18-Year-Old Hacker Gets 3 Years in Prison for Massive Twitter ‘Bitcoin Scam’ Hack

Cyber Security

A Florida teen accused of masterminding the hacks of several high-profile Twitter accounts last summer as part of a widespread cryptocurrency scam pled guilty to fraud charges in exchange for a three-year prison sentence.

Graham Ivan Clark, 18, will also serve an additional three years on probation.

The development comes after the U.S. Department of Justice (DoJ) charged Mason Sheppard (aka Chaewon), Nima Fazeli (aka Rolex), and Clark (then a juvenile) with conspiracy to commit wire fraud and money laundering.

Specifically, 30 felony charges were filed against Clark, including one count of organized fraud, 17 counts of communications fraud, one count of fraudulent use of personal information with over $100,000 or 30 or more victims, 10 counts of fraudulent use of personal information, and one count of access to computer or electronic device without authority.

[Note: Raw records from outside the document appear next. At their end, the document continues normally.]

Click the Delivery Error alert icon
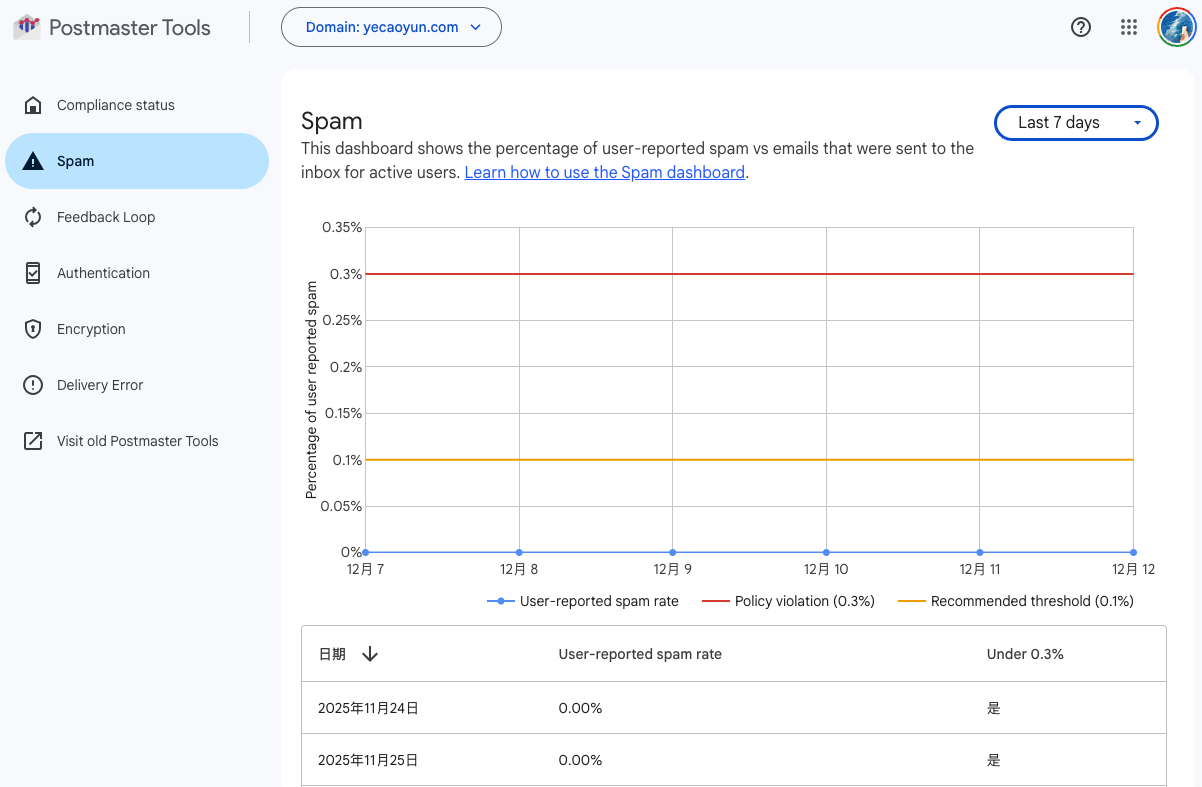The image size is (1202, 787). point(33,385)
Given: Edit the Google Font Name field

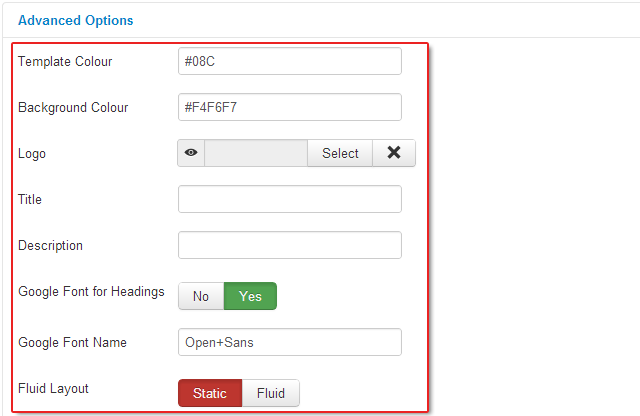Looking at the screenshot, I should (x=289, y=342).
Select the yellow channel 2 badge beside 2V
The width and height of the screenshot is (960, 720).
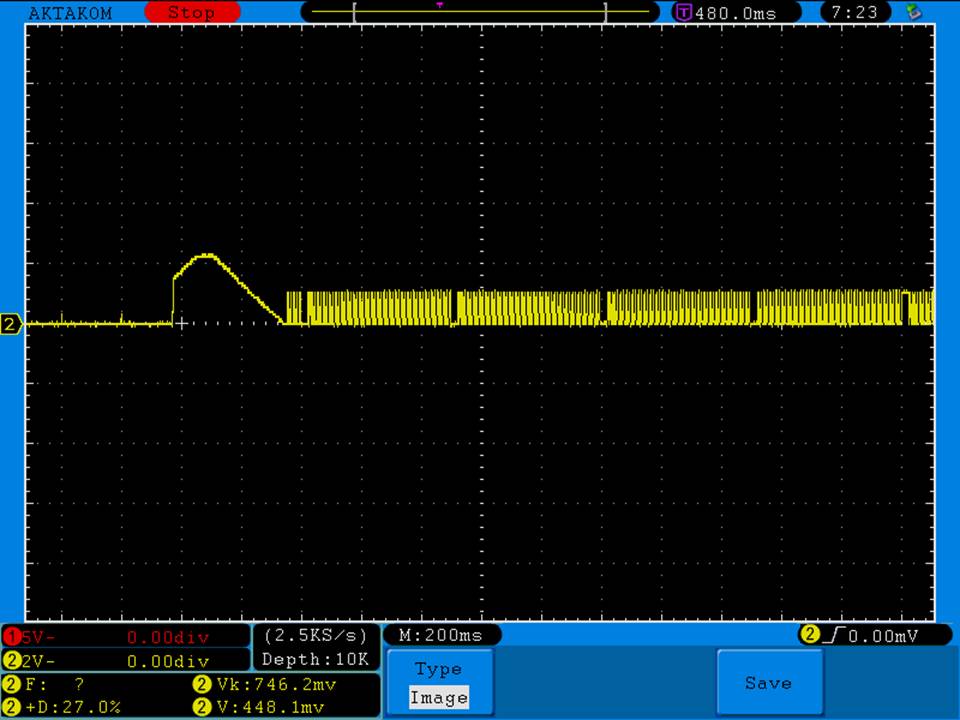click(x=11, y=661)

On July 15, 2020, Twitter suffered one of the biggest security lapses in its history after the attackers managed to hijack nearly 130 high-profile Twitter accounts pertaining to politicians, celebrities, and musicians, including that of Barack Obama, Kanye West, Joe Biden, Bill Gates, Elon Musk, Jeff Bezos, Warren Buffett, Uber, and Apple.

The broadly targeted hack posted similarly worded messages urging millions of followers of each profile to send money to a specific bitcoin wallet address in return for larger payback. The scheme netted about $117,000 in bitcoin before it was shut down.

Subsequent investigation into the incident revealed that Clark and the other attackers seized the accounts after stealing Twitter employees’ credentials through a successful phone spear-phishing attack, subsequently using them to gain access to the company’s internal network and account support tools, change user account settings, and take over control.

“By obtaining employee credentials, they were able to target specific employees who had access to our account support tools. They then targeted 130 Twitter accounts – Tweeting from 45, accessing the DM inbox of 36, and downloading the Twitter Data of 7,” the company said on July 31.

Additionally, the three individuals attempted to monetize this entrenched access by selling the hijacked accounts on OGUsers, a forum notorious for peddling access to social media and other online accounts.

In light of the hacks, Twitter said it’s making security improvements aimed at detecting and preventing inappropriate access to its internal systems, which were used by more than 1,000 employees and contractors.

“He took over the accounts of famous people, but the money he stole came from regular, hard-working people,” Hillsborough State Attorney Andrew Warren said in a statement. “Graham Clark needs to be held accountable for that crime, and other potential scammers out there need to see the consequences.”

“In this case, we’ve been able to deliver those consequences while recognizing that our goal with any child, whenever possible, is to have them learn their lesson without destroying their future.”